Prediction performance on different data sets (AUROC).
| Enzyme type | Data set | |||
|---|---|---|---|---|
| Data set
1 | Data set
2 | Data set
3 | Data set
4 | |
| Erasers (FTO vs ALKBH5) | 0.873 | 0.873 | 0.872 | 0.888 |
| Writers (M3/M14 vs M16) | 0.889 | 0.888 | 0.911 | 0.877 |
Abbreviations: ALKBH5, ALKB homolog 5; AUROC, area under the receiver operating characteristics; FTO, fat mass and obesity–associated protein.
Four data sets were considered, corresponding to the experiment-validated RNA methylation sites from RMBase and also supported by WHISTLE prediction with probability greater than .6, .7, .8, and .9, respectively. The detailed performance of 5 different classification predictors (RF, SVM, GLM, Naïve Bayes, and decision tree) is presented in Supplementary Table S2.

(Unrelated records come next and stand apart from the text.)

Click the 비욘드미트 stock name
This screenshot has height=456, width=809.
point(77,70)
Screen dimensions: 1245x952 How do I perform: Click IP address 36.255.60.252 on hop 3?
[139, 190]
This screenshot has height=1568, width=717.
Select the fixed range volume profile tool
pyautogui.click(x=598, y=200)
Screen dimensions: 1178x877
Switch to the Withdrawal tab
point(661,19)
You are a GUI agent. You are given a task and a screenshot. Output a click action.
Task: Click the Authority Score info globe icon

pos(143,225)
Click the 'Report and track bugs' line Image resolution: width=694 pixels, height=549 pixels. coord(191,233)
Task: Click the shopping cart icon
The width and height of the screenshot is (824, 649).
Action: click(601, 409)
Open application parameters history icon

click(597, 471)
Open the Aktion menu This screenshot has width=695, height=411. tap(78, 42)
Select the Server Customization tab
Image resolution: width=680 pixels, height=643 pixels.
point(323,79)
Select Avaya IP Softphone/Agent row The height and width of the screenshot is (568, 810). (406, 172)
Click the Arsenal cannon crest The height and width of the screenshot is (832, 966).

Figure 2.Biological processes enriched in targets of m6A enzymes. Distinct biological processes are enriched in the predicted target sites of different enzymes. Figure shows the top 10 most statistically enriched biological processes associated with the targets of different m6A enzymes.